Task for the records below: please retype exactly and only the lines from the first through the one with "You are a GUI", with every picture omitted.

########################################

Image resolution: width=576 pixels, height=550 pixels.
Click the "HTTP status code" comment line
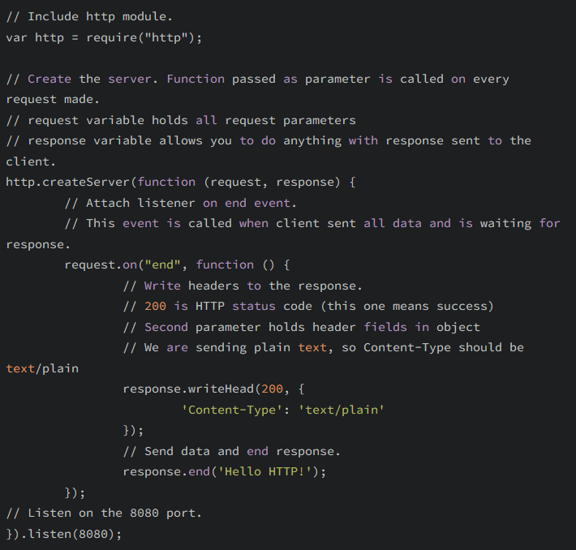tap(308, 306)
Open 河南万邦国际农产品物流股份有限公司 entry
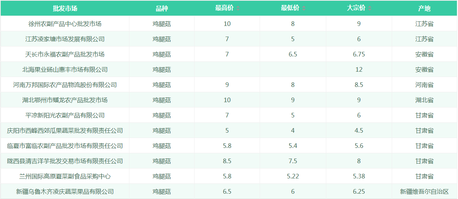This screenshot has height=199, width=458. click(x=65, y=85)
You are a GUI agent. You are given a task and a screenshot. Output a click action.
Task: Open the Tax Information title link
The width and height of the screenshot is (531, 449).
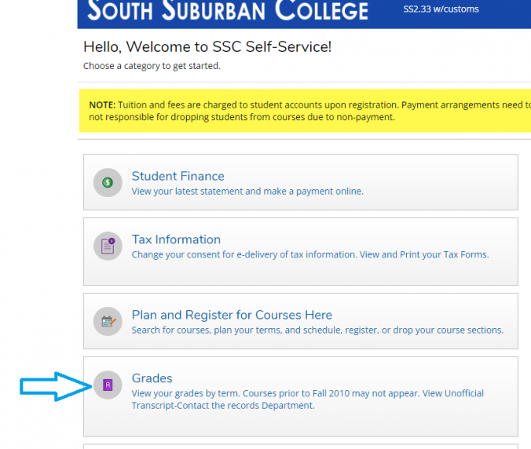(x=176, y=239)
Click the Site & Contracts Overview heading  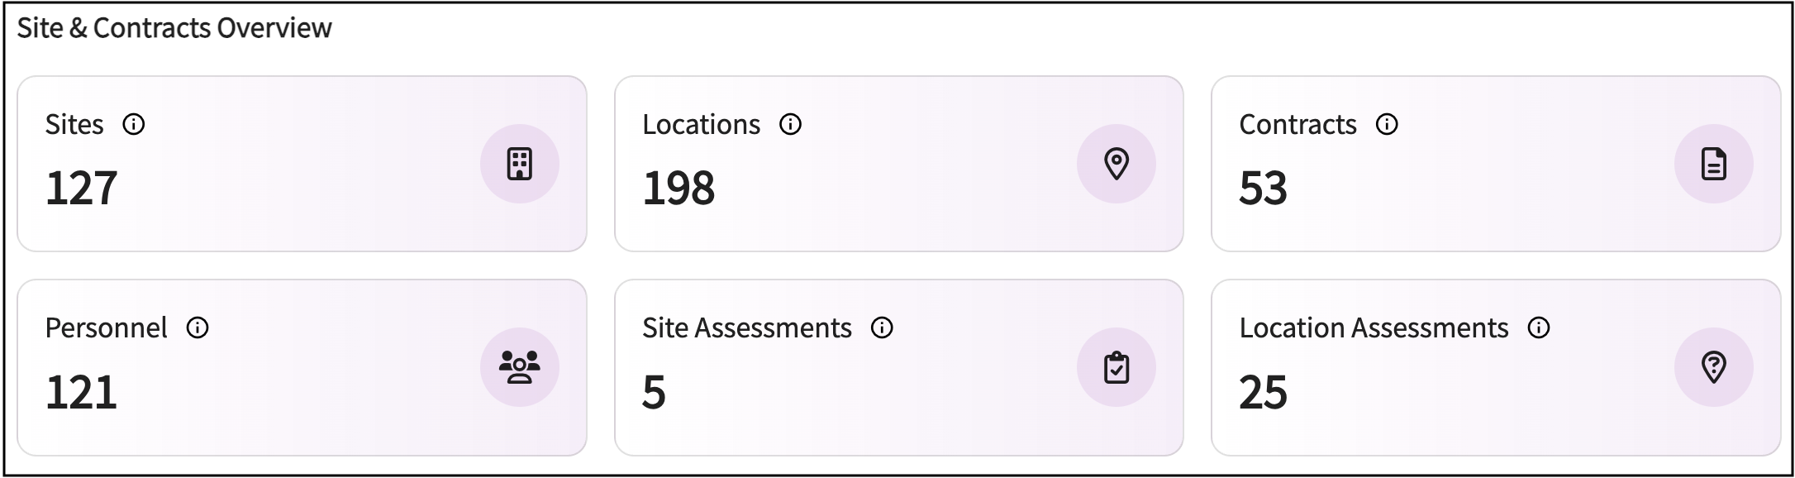point(174,28)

########################################

Answer box:
Image resolution: width=576 pixels, height=550 pixels.
Click the "HTTP status code" comment line
tap(308, 306)
Open 河南万邦国际农产品物流股份有限公司 entry
This screenshot has height=199, width=458. click(x=65, y=85)
You are a GUI agent. You are given a task and a screenshot. Output a click action.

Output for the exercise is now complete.